Begin at the line with "You are a computer-use" and output every line through the end of the records, exactly as given. Omit pictures.
[Opening Excerpted data section]
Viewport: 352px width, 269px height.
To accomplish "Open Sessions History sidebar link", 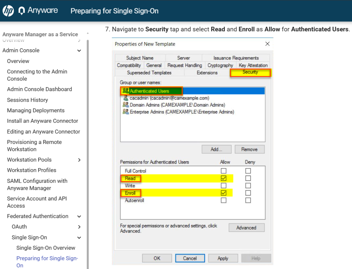I will (x=28, y=100).
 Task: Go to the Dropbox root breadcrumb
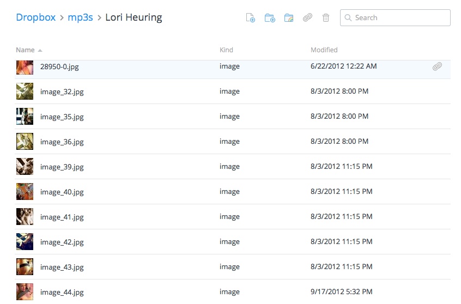[x=36, y=17]
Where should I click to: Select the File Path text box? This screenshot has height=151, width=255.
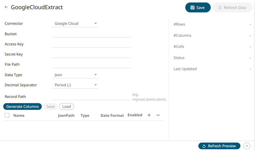tap(91, 64)
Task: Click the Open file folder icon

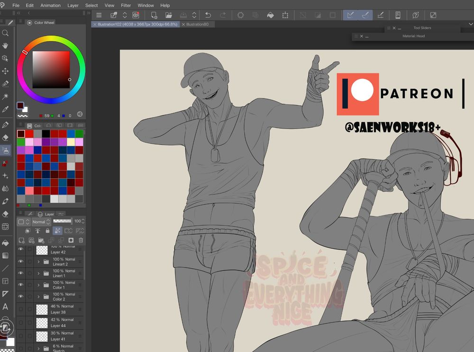Action: 168,15
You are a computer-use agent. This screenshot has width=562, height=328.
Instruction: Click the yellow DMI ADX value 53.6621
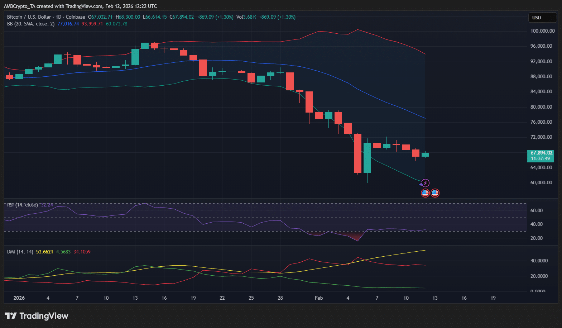coord(44,252)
[Closing Excerpted data section]
__Response to the exercise__
You are a computer-use agent. This screenshot has width=562, height=328.
Instruction: Click the yellow DMI ADX value 53.6621
coord(44,252)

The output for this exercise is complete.